Kigali v. Paris: Shedding Light on the Rwandan Genocide
Arrested Rwandan Chief of Protocol Rose Kabuye has become a symbolic figure in the bitter conflict between Kigali and Paris over who bears responsibility for the 1994 Rwandan genocide. The consequences of the massacre are still being felt in Congo.
Rose Kabuye, slim, tall, 47, is considered a heroine in her native Rwanda. She was a major in the rebel army that put an end to the 1994 genocide there. After that, she became mayor of Kigali, and today she is the chief of protocol for President Paul Kagame. As part of Kagame's delegation when he visited Berlin in April, Kabuye also met with German Chancellor Angela Merkel.

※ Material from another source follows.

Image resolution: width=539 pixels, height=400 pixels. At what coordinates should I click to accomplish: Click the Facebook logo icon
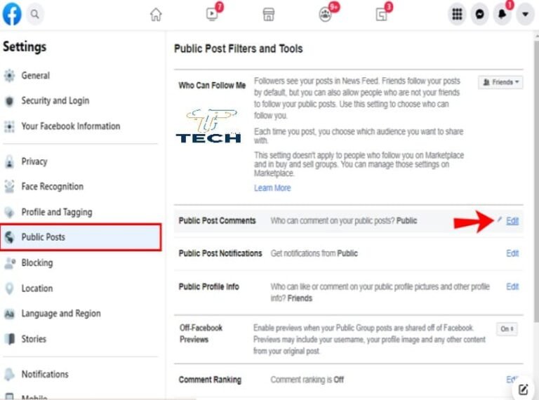12,14
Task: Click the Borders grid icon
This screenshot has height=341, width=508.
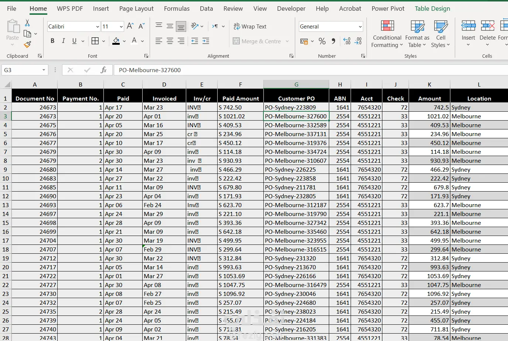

The arrest led to the usual diplomatic furore. President Kagame promptly expelled the German ambassador and ordered his own envoy in Berlin to return to Kigali "for consultations." He also arranged for demonstrators to stage protests in front of the German embassy in Kigali, where they carried signs that read: "Shame on you, Germany! Seventy years after the holocaust, you arrest a woman who put a stop to genocide."
The effects of that horrific massacre can still be felt on the continent today, where eastern Congo, which borders Rwanda, has recently become the scene of renewed bloody violence.
Africa's 'First World War'
In 1994, the rebels and their young leader Paul Kagame rose up and defeated the Hutu army. They captured Kigali and the murderers fled to Congo, where they still are today. Rwandan troops later pursued them and became embroiled in a grueling jungle war between 1998 and 2003.
Other regional powers, like Uganda, Namibia, Zimbabwe and Angola, also became involved. Soon the focus of the conflict shifted from political goals to natural resources: wood, gold, diamonds and coltan, a metallic ore used in the production of cell phones.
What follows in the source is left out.